* **Passage shown**:
══════════════════════════════

On Nov. 17, the U.S. announced a new challenge called
Automatic Speech recognition in Reverberant Environments, giving it the acronym
ASpIRE. The challenge comes from the Office of the Director of National
Intelligence, or ODNI, and the Intelligence Advanced Research Projects Agency,
or IARPA. It speaks to a major opportunity for intelligence collection in the
years ahead, teaching machines to scan the ever-expanding world of recorded
speech. To do that, researchers will need to take a decades’ old technology, computerized
speech recognition, and re-invent it from scratch.
Importantly, the ASpIRE challenge is only the most recent
government research program aimed at modernizing speech recognition for
intelligence gathering. The so-called Babel program from IARPA, as well as such
DARPA programs as RATS (Robust Automatic Transcription of Speech), BOLT (Broad
Operational Language Translation) and others have all had similar or related
objectives.
To understand what the future of speech recognition looks
like, and why it doesn’t yet work the way the intelligence community wants it
to, it first becomes necessary to know what it is. In a 2013 paper titled
“What’s Wrong With Speech Recognition” researcher Nelson Morgan defines it as
“the science of recovering words from an acoustic signal meant to convey those
words to a human listener.” It’s different from speaker recognition, or
matching a voiceprint to a single individual, but the two are related.

══════════════════════════════

* **Data provided**:
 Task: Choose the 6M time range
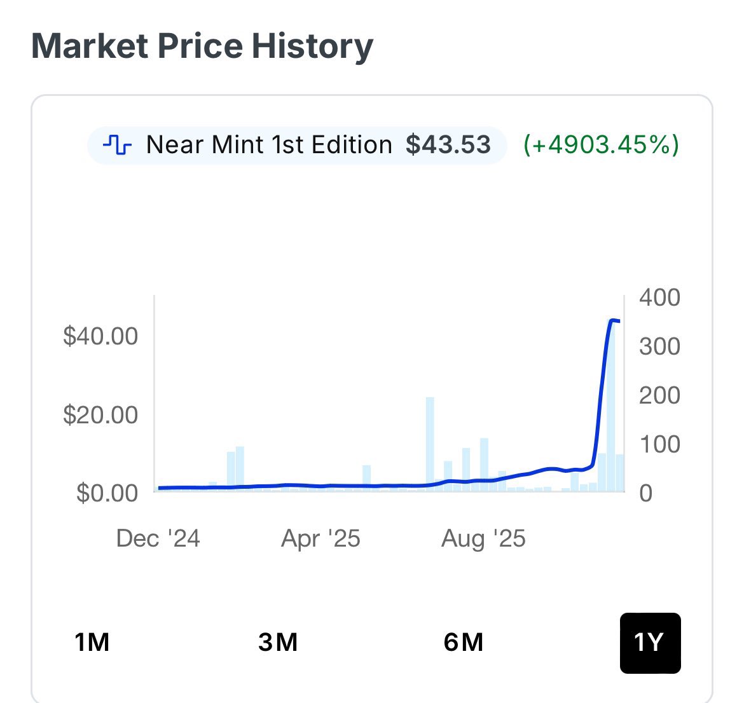click(x=464, y=643)
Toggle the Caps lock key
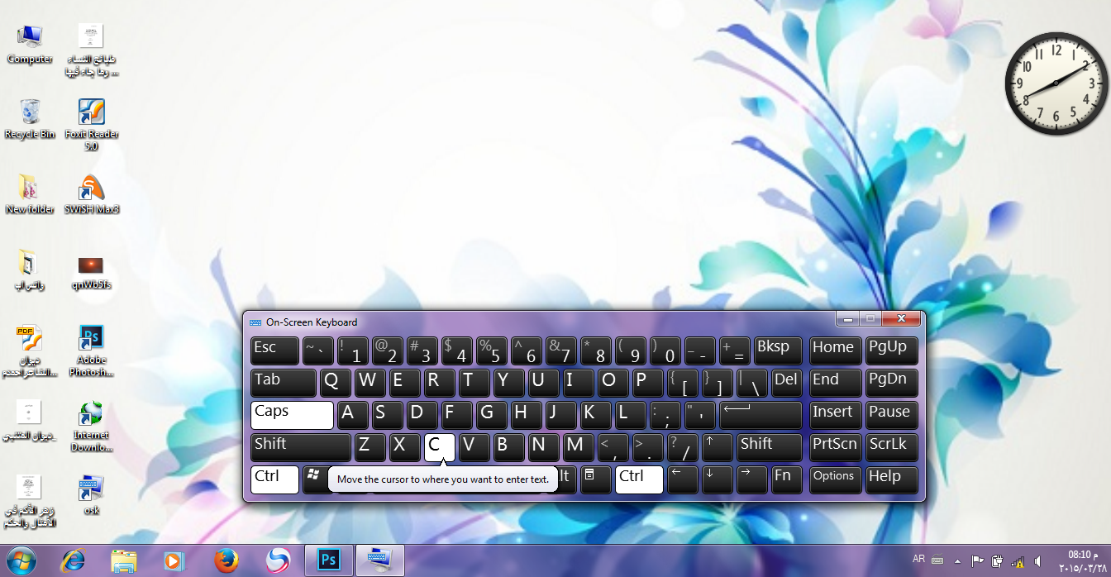Image resolution: width=1111 pixels, height=577 pixels. 292,415
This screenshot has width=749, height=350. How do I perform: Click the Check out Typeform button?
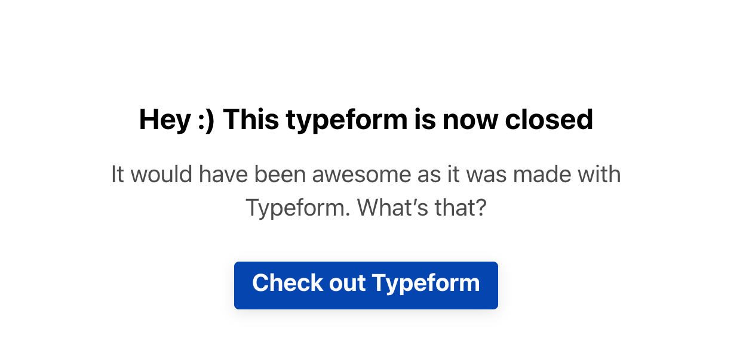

══════════════════════════════

* **Exercise instructions**:
Continue the text about the ASpIRE speech recognition challenge, starting after its last sentence.

* **Task output**:
Speech recognition is focused more precisely on getting a
machine to understand speech well enough to instantly transcribe spoken words
into text or usable data. Anyone that’s ever used a program like Dragon
Naturally Speaking might think that this is a largely solved problem. But most
automatic transcribing programs are actually only useful in very few
situations, which limits their effectiveness in terms of intelligence
collection.
It seems like an easy challenge for a military in the
process of outfitting robotic boats with lasers, but speech recognition,
especially in diverse environments, is incredibly difficult despite decades of
steady research and funding.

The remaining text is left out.